These pioneers are building the sustainable food systems of tomorrow

There are currently over 7 billion human beings alive on Earth — and in 2050 the world’s population will rise by almost 2 billion. That’s a lot more mouths to feed considering that roughly 11 percent of the world goes hungry today.

To prepare for this future, we’ll need to scale up food production in a sustainable way — without using more land and lowering emissions — and figure out more efficient farming and sustainable food systems that will allow us to get the food we produce to the people who need it most. While this is a huge task-at-hand there are, thankfully, pioneers in the food and agricultural industries who are innovating today to make sure we can feed the planet tomorrow.

“If you want to feed the world in 2050, then in the next 40 years, we need to produce the same amount of food as we did over the last 8,000 years,” says Ernst van den Ende, the Managing Director of Plant Sciences at Wageningen University in the Netherlands. His innovations are helping to propel the small European country into an agricultural powerhouse.

In this Future of Food series, Freethink’s Michael O’Shea goes around the world to introduce us to van den Ende and other pioneers who are working hard to ensure that we can feed our future world. Below are the 3 exciting innovations that we’ll explore in the Future of Food.

Growing Fish Close to Home

“To solve hunger and to feed the world population, we’re going to have to double protein production,” says Sylvia Wulf, CEO of AquaBounty Technologies, but “how are we going to do it without continuing to put pressure on our natural resources?”

One answer to creating sustainable food systems may lie in genetically modified meat. Later this year, AquaBounty will bring the first GMO meat product to U.S. supermarkets. This new type of salmon has been in development since 1989 when an Atlantic salmon was injected with a new piece of DNA, a composite of Chinook salmon growth hormone genes and a gene promoter from an ocean pout. With this genetic addition, the salmon’s growth cycle is sped up, producing market-weight fish in 18 months instead of three years.

Right now, America imports about 330 million pounds of salmon a year, mostly from Chile or Norway. With AquaBounty’s method, we will be able to raise fast-growing salmon in the heartland of America.

Changing the Public’s Perception of Meat

Meat, particularly red meat, is a resource-intensive endeavor that will be hard to scale up as the population rises without doing significant damage to the environment. But what if meat production could be easier and more sustainable? What if it was grown in the lab or sourced from plants? This new phenomenon has taken the world by storm with Impossible Burger and Beyond Burger’s plant-based meats and Memphis Meat‘s lab-grown meat — just to name a few. Restaurants are even getting in on the action. Like the GMO salmon, this is a way to grow protein without using more land and while lowering emissions.

While having the ability to create alternative meat in the first place is a revolutionary step toward feeding the planet in a more sustainable way, an arguably even bigger hurdle will be convincing consumers to change their diet. Consumers usually choose foods based on taste, price, and convenience. Planning ahead for 2050 in a sustainable way is usually not a top priority when strolling down the meat aisle in the local grocery store.
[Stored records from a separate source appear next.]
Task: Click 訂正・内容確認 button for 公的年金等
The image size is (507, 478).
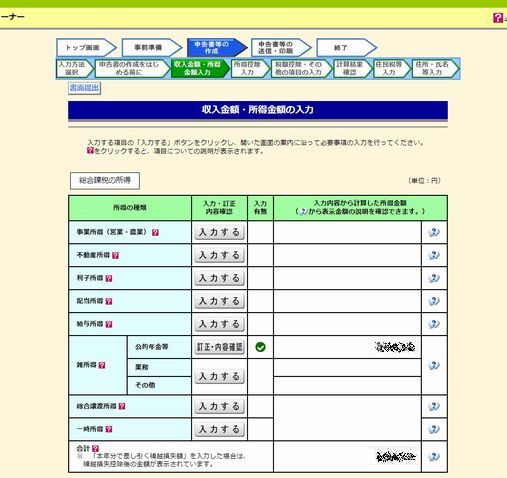Action: pyautogui.click(x=219, y=347)
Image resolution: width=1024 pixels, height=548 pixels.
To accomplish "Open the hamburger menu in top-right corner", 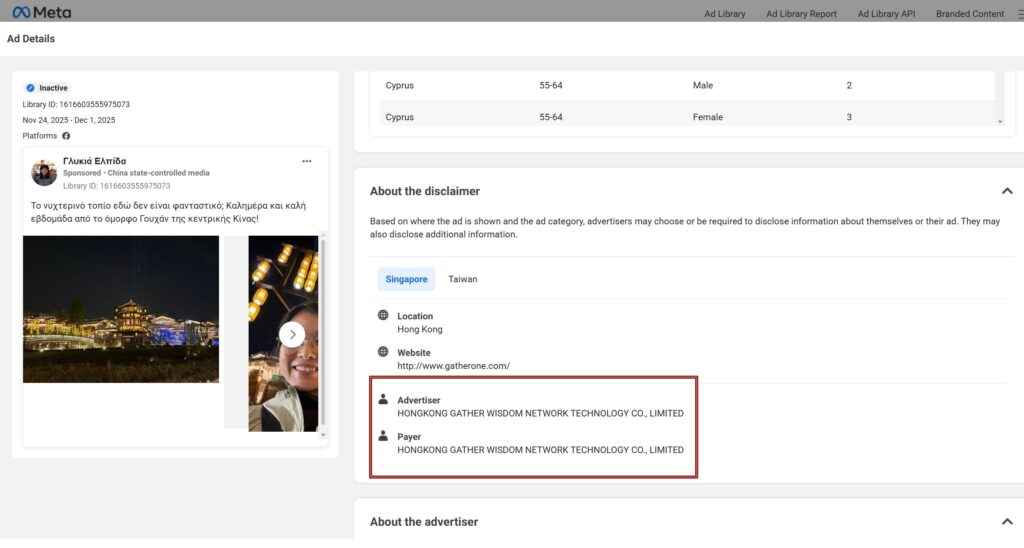I will click(1019, 14).
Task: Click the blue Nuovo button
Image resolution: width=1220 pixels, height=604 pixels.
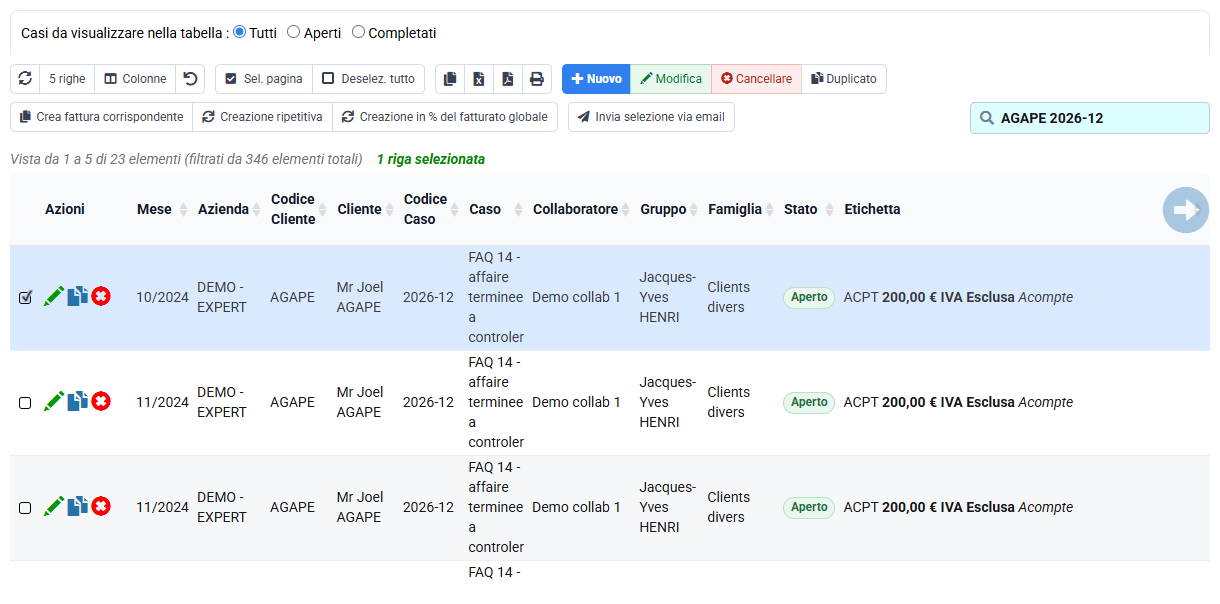Action: point(596,79)
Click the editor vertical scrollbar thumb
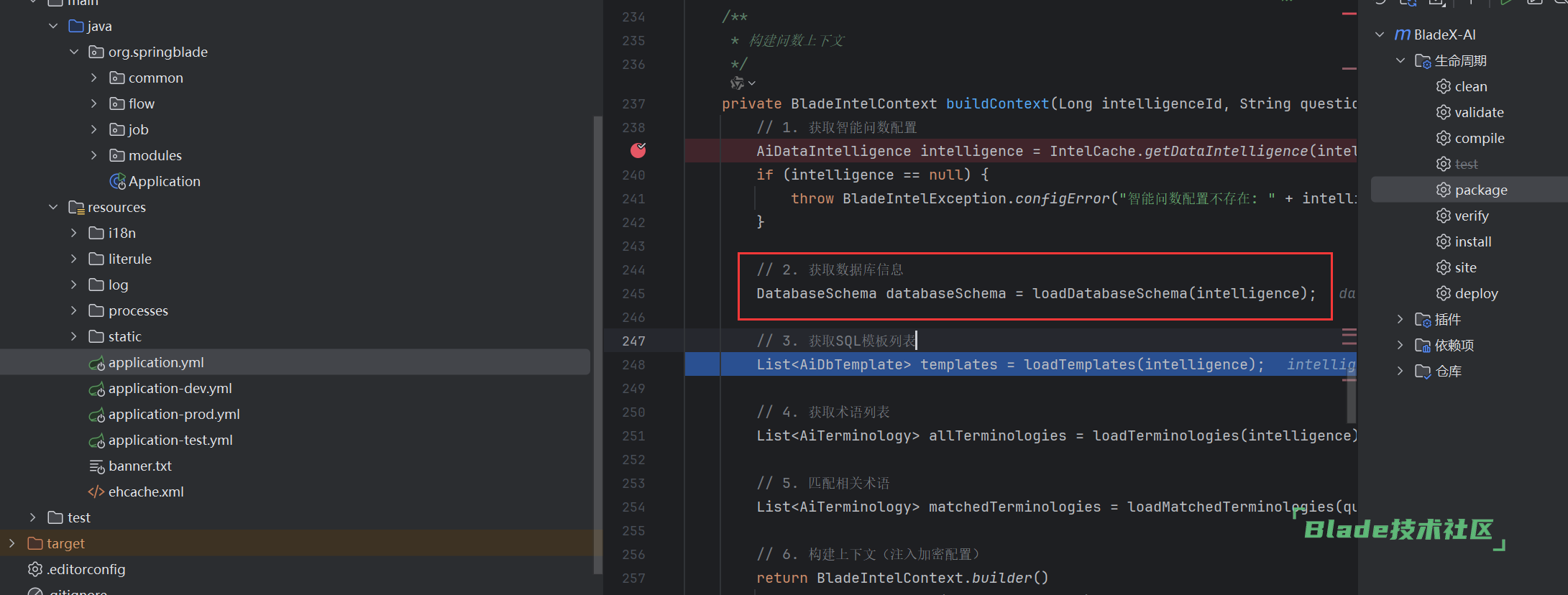Image resolution: width=1568 pixels, height=595 pixels. [1351, 399]
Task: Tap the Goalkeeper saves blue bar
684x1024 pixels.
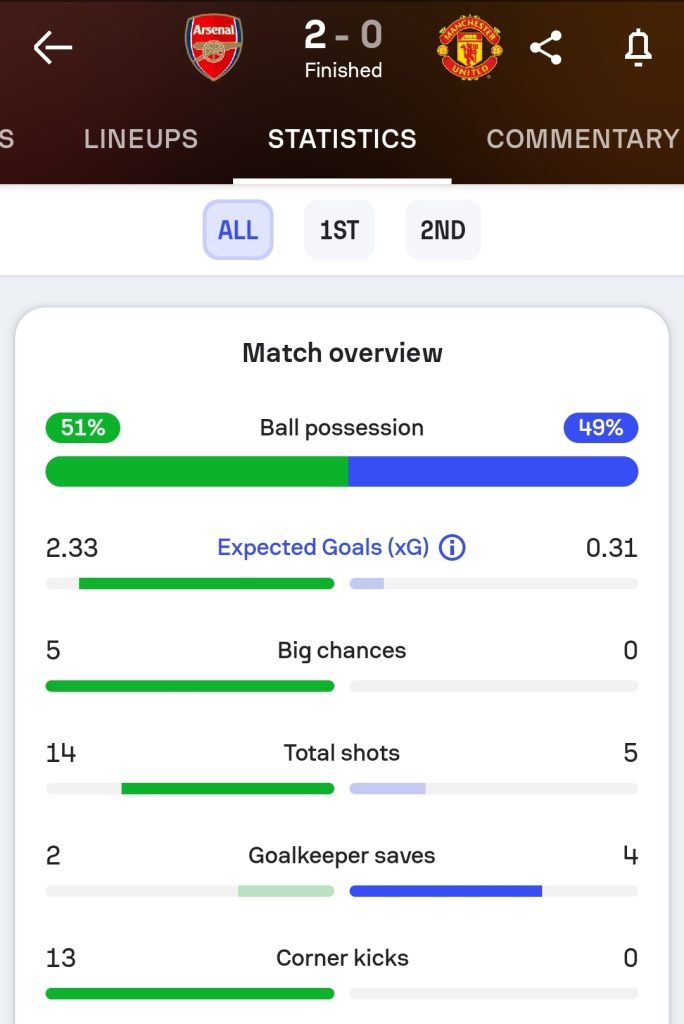Action: pos(446,891)
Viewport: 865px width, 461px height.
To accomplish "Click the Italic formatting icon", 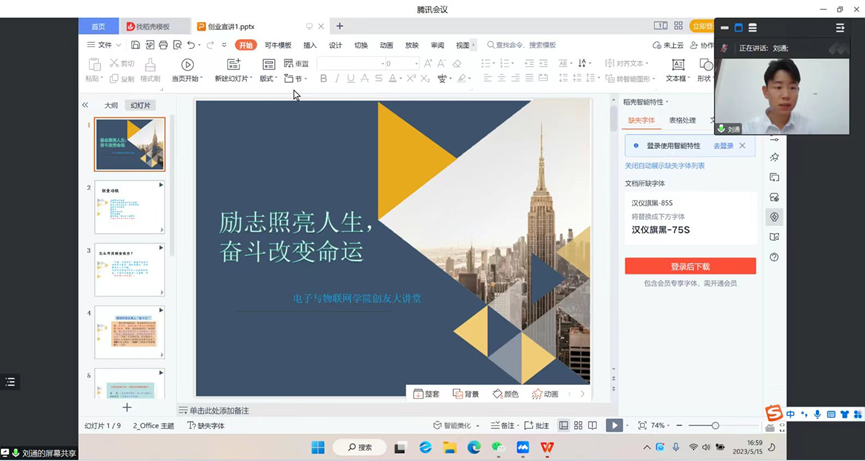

“For people that are very headstrong on continuing to consume meat, it’s important that we make sure that plant-based meat is at the same price levels, as convenient to purchase and cook and eat, and that it tastes just as good,” says Nicole Manu of Good Food Institute. 

Scaling The Most Efficient Farming in the World

The Netherlands, known mostly for its windmills and wooden shoes, is the second-largest agricultural exporter in the world, behind the U.S. How is a small, densely populated country able to grow so much food? Their answer lies in “precision farming” (greenhouse technology), which enables them to grow more food with less water and pesticides. The southern region of Westland accounts for the country’s most advanced farming where 80 percent of the farming is under glass. Here they grow almost 154 pounds of tomatoes per square meter.

Just as important as their ability to do more with less, is their desire to share these sustainable farming practices freely.  “I spend a lot of time in informing the general public about what we are doing. And I think that’s quite important for a knowledge institute.  Be transparent about what you do in science and how we can come up with solutions for the big challenges that we face,” says Ernst van den Ende of Wageningen University.  He hopes to export this knowledge abroad.  

“If you are an Amsterdam, you forget that there is a food crisis in Africa,” says van den Ende who adds that he travels a lot for his work to learn about local problems on the ground, “I want to work very hard to come up with good opportunities for many people in this world to feed themselves.”